ODIE in his High School Yearbook


----------



## MsDebbieP (Jan 4, 2007)

lol ok that one made me laugh out loud .. for real. lol

You know Dan…. you two could be brothers.


----------



## odie (Nov 20, 2007)

From the bottom of my heart … *THANK YOU.* I haven't laughed this hard in a long time.


----------



## Radish (Apr 11, 2007)

Podna, now we just have to get you to use the new avatar ;^D


----------



## odie (Nov 20, 2007)

OK … there you go … Thank you Douglas!


----------



## jim1953 (Nov 18, 2007)

Nice hair Dan gave you


----------



## Karson (May 9, 2006)

Very good Douglas


----------



## Grumpy (Nov 9, 2007)

THATS NO ANGEL, THATS ODIE


----------



## LeeJ (Jul 4, 2007)

You guys are quite talented with these photo programs.

Makes me want to get out my crayons!

Lee


----------



## Allison (Dec 31, 2007)

I bow down to you Doug.
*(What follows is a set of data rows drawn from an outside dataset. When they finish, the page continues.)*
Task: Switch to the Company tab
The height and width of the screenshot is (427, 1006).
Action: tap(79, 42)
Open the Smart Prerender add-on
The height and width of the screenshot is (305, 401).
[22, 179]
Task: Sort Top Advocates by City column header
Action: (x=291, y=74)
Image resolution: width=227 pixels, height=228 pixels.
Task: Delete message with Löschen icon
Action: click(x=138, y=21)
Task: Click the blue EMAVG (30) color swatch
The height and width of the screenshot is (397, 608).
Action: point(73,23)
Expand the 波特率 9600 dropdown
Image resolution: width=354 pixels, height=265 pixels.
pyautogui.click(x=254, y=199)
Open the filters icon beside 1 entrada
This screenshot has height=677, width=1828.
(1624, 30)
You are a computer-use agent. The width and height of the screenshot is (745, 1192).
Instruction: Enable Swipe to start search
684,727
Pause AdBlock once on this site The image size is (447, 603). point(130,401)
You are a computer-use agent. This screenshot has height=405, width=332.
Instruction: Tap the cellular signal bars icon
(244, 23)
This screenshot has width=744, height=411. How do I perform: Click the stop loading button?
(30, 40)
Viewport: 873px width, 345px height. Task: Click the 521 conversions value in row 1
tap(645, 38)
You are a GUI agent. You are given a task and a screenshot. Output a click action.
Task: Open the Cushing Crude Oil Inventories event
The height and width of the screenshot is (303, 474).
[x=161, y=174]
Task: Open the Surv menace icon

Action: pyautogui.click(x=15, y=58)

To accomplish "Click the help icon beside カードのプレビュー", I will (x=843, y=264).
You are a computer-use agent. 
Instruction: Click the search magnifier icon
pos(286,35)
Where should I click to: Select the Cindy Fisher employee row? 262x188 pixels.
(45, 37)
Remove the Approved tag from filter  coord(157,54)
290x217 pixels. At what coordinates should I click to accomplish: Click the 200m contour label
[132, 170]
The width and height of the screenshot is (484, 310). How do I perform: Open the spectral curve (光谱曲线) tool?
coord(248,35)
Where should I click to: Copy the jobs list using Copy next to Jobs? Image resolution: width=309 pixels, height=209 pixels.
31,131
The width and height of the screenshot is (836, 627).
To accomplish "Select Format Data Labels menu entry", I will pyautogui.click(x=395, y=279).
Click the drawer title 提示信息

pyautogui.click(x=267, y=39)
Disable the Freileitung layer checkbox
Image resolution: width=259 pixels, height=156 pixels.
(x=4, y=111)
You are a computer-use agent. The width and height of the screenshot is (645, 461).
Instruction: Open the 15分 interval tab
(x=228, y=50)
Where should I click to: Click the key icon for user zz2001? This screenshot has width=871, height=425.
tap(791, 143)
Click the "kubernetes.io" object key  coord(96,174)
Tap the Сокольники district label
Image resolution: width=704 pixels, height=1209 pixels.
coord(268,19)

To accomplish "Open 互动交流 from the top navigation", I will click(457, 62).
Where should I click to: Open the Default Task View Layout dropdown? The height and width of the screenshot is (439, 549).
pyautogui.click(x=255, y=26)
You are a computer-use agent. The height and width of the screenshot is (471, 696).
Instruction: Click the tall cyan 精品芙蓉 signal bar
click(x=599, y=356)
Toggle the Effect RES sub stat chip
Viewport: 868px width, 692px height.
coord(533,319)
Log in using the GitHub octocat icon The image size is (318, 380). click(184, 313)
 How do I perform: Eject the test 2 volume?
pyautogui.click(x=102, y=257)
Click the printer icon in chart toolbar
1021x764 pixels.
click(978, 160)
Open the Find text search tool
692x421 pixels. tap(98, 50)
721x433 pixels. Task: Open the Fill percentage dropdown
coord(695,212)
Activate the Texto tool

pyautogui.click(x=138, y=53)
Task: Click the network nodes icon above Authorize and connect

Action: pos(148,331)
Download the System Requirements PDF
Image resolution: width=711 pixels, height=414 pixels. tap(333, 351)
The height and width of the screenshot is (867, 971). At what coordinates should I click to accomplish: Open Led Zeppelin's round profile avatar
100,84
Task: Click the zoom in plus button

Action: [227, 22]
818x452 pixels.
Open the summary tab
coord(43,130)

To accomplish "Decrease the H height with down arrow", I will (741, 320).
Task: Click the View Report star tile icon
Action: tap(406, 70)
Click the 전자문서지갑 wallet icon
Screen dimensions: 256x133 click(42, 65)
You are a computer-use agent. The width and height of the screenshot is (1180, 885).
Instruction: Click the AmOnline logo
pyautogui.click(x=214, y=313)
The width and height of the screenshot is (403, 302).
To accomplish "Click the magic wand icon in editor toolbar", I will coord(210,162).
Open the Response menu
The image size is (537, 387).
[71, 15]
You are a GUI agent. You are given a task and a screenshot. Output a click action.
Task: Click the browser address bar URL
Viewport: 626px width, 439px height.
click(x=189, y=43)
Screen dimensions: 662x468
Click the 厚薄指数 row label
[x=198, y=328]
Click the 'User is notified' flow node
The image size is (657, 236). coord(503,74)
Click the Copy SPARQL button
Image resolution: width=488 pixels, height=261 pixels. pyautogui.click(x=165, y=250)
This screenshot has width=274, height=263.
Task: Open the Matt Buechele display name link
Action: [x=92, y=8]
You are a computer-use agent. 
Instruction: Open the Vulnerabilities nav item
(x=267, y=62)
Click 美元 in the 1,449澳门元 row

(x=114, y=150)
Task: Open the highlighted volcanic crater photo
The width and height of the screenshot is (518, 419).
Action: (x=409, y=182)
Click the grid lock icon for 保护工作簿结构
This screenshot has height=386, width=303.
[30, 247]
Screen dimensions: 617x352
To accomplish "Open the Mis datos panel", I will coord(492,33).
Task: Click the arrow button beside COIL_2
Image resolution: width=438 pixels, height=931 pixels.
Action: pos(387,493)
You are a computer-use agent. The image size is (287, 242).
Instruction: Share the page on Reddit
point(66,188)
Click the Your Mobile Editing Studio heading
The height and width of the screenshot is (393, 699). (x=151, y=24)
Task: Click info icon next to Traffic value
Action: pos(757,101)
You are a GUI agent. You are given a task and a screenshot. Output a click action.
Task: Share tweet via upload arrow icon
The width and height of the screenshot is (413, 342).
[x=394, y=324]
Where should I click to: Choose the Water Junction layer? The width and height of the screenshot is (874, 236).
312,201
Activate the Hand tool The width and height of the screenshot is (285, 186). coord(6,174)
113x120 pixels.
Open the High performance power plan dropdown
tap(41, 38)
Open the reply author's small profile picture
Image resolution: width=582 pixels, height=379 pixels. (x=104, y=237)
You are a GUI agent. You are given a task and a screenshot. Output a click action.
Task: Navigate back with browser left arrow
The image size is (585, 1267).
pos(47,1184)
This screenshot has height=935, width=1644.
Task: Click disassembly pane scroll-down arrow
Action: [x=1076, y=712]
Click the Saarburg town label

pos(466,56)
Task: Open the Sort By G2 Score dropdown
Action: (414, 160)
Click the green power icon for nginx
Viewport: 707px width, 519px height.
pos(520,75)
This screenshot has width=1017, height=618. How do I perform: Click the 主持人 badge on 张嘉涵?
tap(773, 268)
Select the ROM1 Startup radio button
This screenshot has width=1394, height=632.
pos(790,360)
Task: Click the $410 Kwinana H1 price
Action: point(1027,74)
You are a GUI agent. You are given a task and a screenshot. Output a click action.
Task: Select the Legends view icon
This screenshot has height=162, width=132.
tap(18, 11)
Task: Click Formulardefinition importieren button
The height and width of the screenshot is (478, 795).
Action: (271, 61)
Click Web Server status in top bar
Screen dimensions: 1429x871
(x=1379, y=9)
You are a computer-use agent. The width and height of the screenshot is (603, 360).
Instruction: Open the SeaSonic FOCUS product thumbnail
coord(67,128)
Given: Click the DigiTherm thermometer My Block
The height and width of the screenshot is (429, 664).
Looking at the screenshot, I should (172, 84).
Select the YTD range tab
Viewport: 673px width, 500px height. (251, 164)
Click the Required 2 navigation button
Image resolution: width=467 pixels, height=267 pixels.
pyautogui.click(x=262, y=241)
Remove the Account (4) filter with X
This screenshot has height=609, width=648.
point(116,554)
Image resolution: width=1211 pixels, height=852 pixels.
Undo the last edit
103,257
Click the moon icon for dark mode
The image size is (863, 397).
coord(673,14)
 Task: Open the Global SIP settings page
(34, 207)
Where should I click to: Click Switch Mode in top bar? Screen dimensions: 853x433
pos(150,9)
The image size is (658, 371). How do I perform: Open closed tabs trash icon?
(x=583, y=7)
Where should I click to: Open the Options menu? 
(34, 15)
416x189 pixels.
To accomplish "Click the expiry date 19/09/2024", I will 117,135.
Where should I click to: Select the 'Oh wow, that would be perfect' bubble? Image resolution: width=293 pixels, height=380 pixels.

You are the master!!! The golden shiny halo!
Wow!!!
Now do the Saints go marching home? or what?


----------



## ChicoWoodnut (Dec 15, 2007)

Hey grumpy,

You should put some little Halos around those points to illustrate out the "Odiatric Enigma"


----------



## mmh (Mar 17, 2008)

Grumpy forgot the pointed tail.


----------



## matt1970 (Mar 28, 2007)

poor odie…lol.


----------



## DanYo (Jun 30, 2007)

will the real ODIE ….


----------



## rtb (Mar 26, 2008)

DAN…do you really think odie needs more cheese?


> ?


?


----------



## Radish (Apr 11, 2007)

Thanks, Allison!

Scott, you are the thinking man's woodworker. Odiatric Enigma… wasn't that a part of Zoroastrianism?

and Odie, you are most welcome.


----------



## unknownwoodworker (Apr 5, 2008)

WOW, poor Odie (LOL,LOL,LOL)

This makes you the toast of the town. It looks like you can take it as well as dish it out.

Napa Man, where have you been? It's been awhile since our paths have crossed.

Doug, You honor Odie way too much (LOL)


----------



## Grumpy (Nov 9, 2007)

Now I would not have thought of this Odie. It's that nasty Chicko & mmh that suggested it. I had nothing to do with it, whoops can't say that. LOL


----------



## odie (Nov 20, 2007)




----------



## DanYo (Jun 30, 2007)




----------



## ChicoWoodnut (Dec 15, 2007)

Thanks Grumpy,

Thats a nice set BTW


----------



## SCOTSMAN (Aug 1, 2008)

I don't think you will have to worry about falling flat on your face grumpyl ol Alistair


----------



## Grumpy (Nov 9, 2007)

That's a 'pretty' good attempt Odie. I am impressed.


----------



## odie (Nov 20, 2007)

*Thanks Grumpy!*


----------